• THE RECORDS
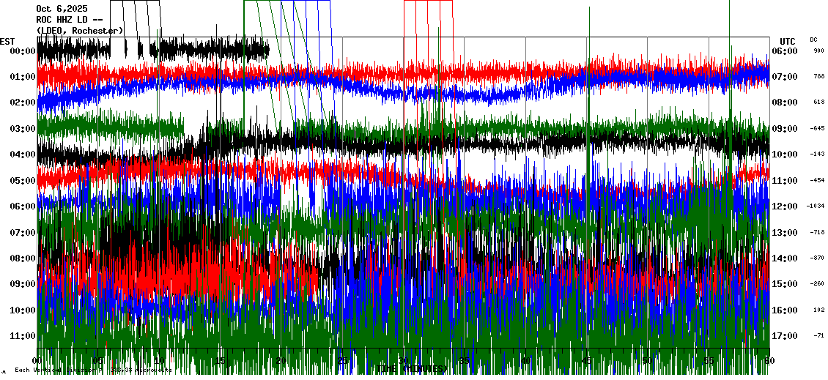The image size is (828, 380).
Task: Click the UTC time zone label
Action: pos(788,41)
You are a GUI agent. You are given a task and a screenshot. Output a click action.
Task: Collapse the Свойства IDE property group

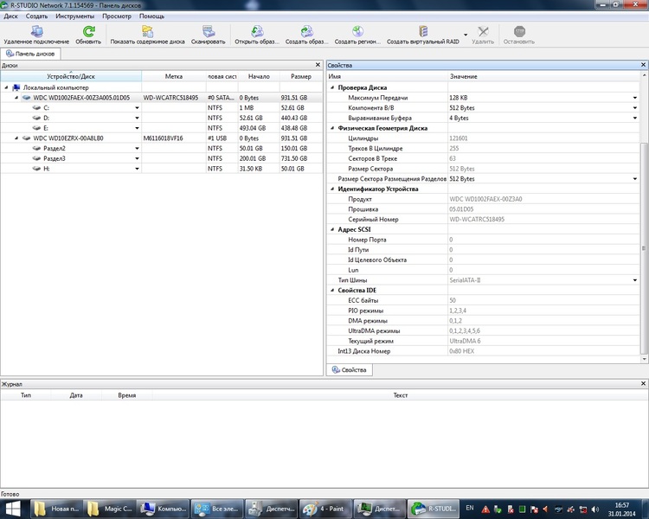click(x=331, y=290)
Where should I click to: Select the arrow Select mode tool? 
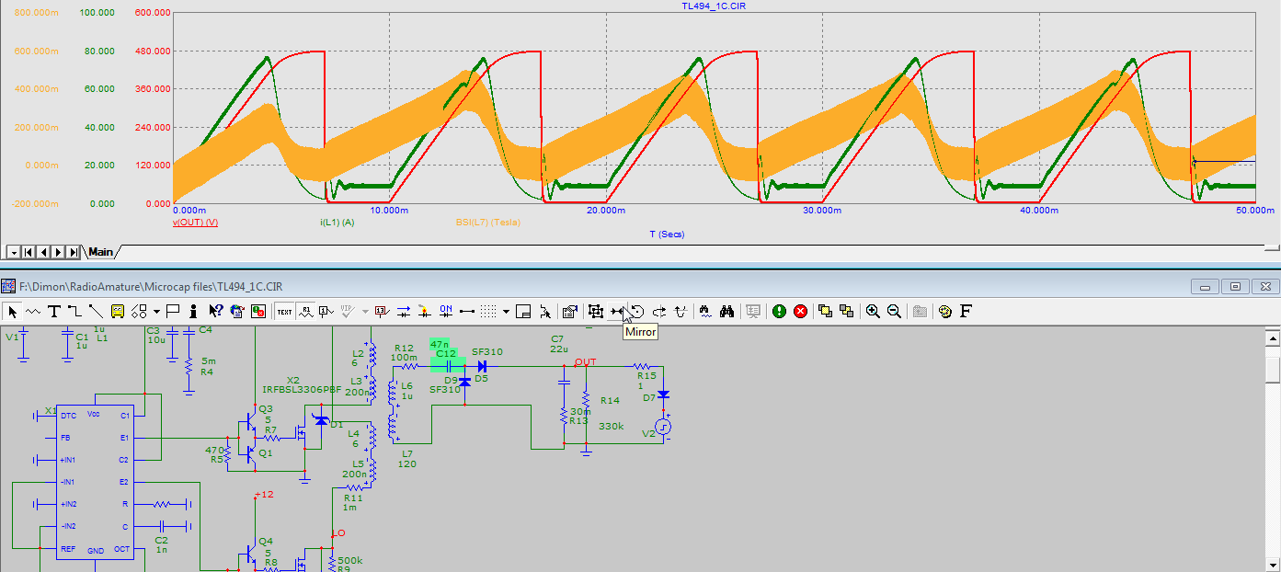click(x=13, y=312)

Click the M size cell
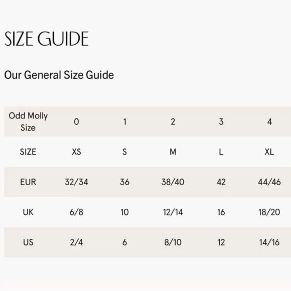coord(173,152)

• DESCRIPTION OF THE TASK
In the answer, include exactly the lines from the one containing "You are a GUI" through the end of the records above and no pictures at all.

• OUTPUT OF THE EXERCISE
You are a GUI agent. You are given a task and a screenshot. Output a click action.
Task: Collapse the Свойства IDE property group

click(x=331, y=290)
Where should I click to: Select the arrow Select mode tool? 
click(x=13, y=312)

Click the M size cell
coord(173,152)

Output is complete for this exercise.